§ **Отрывок**:
Существовало намерение задержать начало восстания до тех пор, пока русские армии не вступят в новую войну с Турцией, которую царица тотчас же начала снова, как только решила, что Польша за ней обеспечена. Ее войска уже находились в походе на Турцию; в Польше оставалось не более 10 000 чел., и, чтобы лучше обеспечить себя, царица заставила польское правительство согласиться на разоружение части польских полков. Это означало бросить в объятия нищеты значительное количество офицеров и солдат; сопротивление, которое они оказали при своем роспуске, сделало невозможным дальнейшее промедление. 6 марта Костюшко послал в Париж письмо с просьбой ссудить его деньгами и офицерами и известил, что день восстания близок. Одновременно он извинялся, что не может выступить с лозунгами чистой демократии, так как он слишком нуждается в помощи дворянства и духовенства и в первую голову должен заботиться о сохранении внутреннего единства нации. В Париже ему дали то, что он просил, в расчете парализовать вооруженным восстанием в Польше восточные державы; с господствующей тогда точки зрения буржуазной эмансипации между французской и польской революцией не было ничего общего.

§ **Задание**:
Подхватите, пожалуйста, отрывок о подготовке восстания Костюшко и продолжите его сразу после последнего предложения.

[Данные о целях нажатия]
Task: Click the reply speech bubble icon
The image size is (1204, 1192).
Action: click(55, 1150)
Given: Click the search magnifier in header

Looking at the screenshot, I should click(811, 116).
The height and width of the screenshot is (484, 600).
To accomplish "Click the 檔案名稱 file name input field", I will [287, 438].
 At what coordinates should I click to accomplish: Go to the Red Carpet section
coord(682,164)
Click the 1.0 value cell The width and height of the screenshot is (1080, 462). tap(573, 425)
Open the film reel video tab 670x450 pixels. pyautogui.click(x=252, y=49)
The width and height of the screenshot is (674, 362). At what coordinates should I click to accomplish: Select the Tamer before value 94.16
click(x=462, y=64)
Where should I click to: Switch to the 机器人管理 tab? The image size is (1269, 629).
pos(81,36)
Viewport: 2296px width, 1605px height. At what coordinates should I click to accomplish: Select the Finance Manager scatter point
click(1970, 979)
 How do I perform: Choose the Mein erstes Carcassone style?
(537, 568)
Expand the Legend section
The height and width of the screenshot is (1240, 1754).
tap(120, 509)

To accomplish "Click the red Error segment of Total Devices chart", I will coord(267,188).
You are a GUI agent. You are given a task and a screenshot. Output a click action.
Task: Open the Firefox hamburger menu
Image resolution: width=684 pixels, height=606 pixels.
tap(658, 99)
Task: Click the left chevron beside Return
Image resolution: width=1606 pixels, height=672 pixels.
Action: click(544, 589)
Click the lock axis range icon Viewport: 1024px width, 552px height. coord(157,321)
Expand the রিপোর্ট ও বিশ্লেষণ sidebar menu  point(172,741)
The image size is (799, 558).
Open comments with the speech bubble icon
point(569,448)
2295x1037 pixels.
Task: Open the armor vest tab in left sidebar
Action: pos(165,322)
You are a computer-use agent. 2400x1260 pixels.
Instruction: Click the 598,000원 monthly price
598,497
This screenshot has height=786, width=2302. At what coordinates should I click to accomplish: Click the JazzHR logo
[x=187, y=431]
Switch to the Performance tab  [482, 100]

§ **Итоговый ответ**:
Тадеуш Костюшко.
Гравюра работы Физингера с портрета кисти Грасси
Таким образом польская революция была сразу же осуждена на гибель, несмотря на то что 17 апреля она завладела после двухдневного уличного боя Варшавой, прогнала русского генерала Игельстрома, нанеся ему тяжелые потери, и легко разделалась также с прусскими войсками. Костюшко заявил прусскому посланнику в Варшаве, что он готов сохранить мир с Пруссией и даже дать гарантии в неприкосновенности существующих прусских границ, если Пруссия не будет оказывать никакой поддержки русским войскам, и это предложение имело у короля некоторый успех. Однако окружавшие его юнкера, жаждавшие новой добычи, втянули его в войну с Польшей; 12 мая он сам перешел через границу; следствием этого было лишь то, что на Востоке началась еще более позорная война, чем на Западе.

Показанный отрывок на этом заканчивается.